(Beginning of Data for this task)

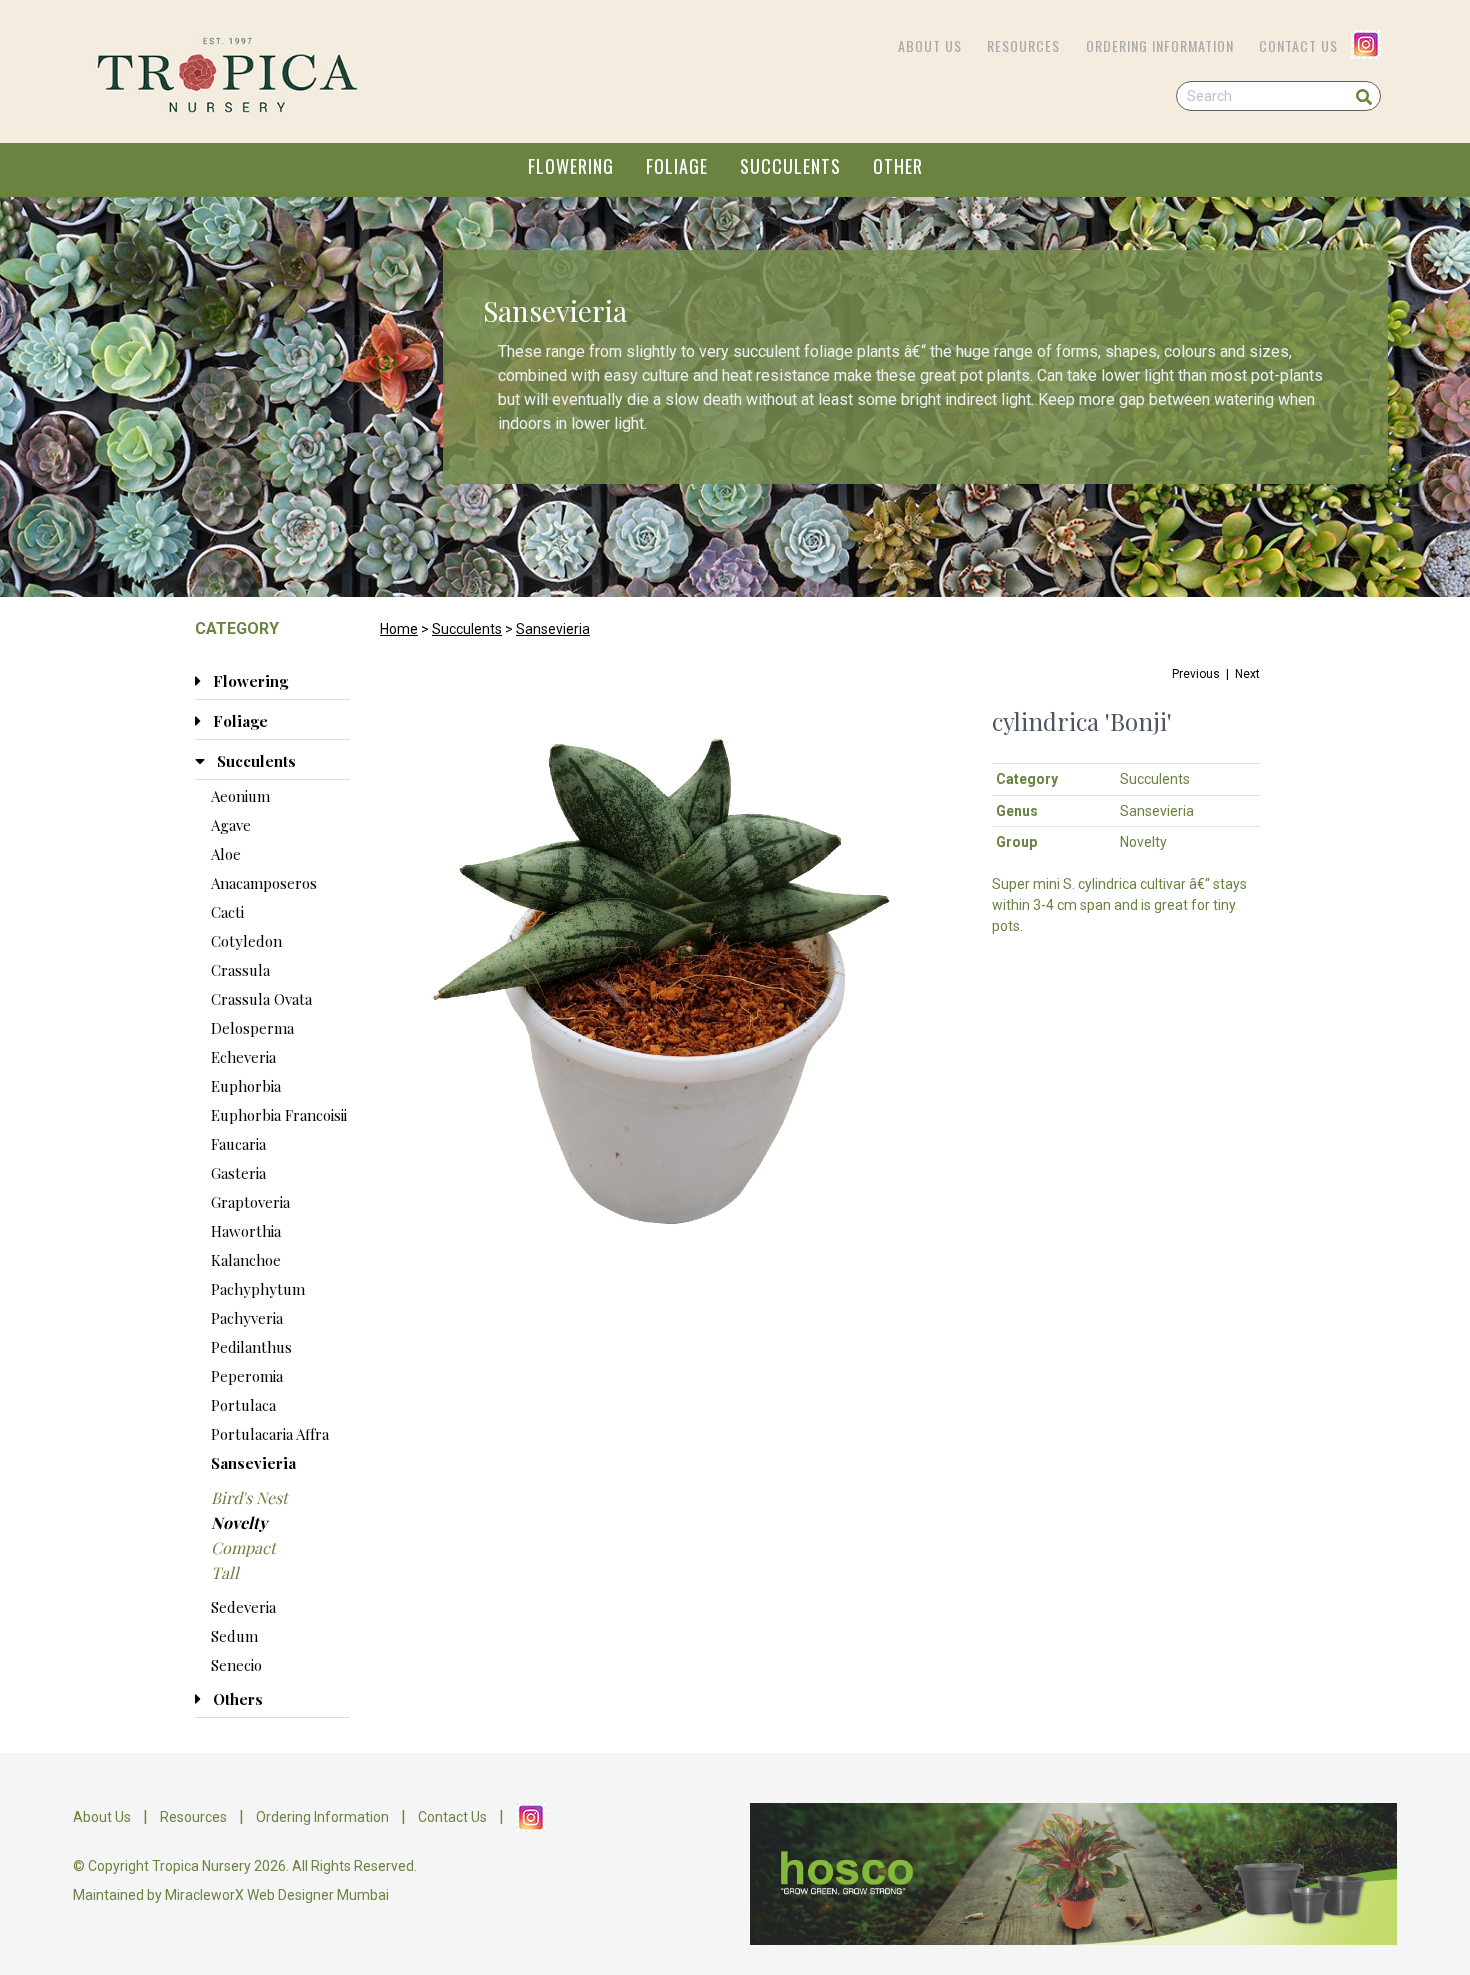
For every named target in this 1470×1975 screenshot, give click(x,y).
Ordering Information (1160, 45)
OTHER (898, 166)
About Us (930, 45)
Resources (1023, 45)
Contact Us (1298, 45)
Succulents (467, 629)
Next (1247, 674)
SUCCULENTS (790, 166)
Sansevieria (553, 629)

(End of Data for this task)

The whole listing is to be duplicated verbatim, apart from its images.

Solution to the exercise
For every named target in this 1470×1975 screenshot, give click(x,y).
Ordering Information (1160, 45)
OTHER (898, 166)
About Us (930, 45)
Resources (1023, 45)
Contact Us (1298, 45)
Succulents (467, 629)
Next (1247, 674)
SUCCULENTS (790, 166)
Sansevieria (553, 629)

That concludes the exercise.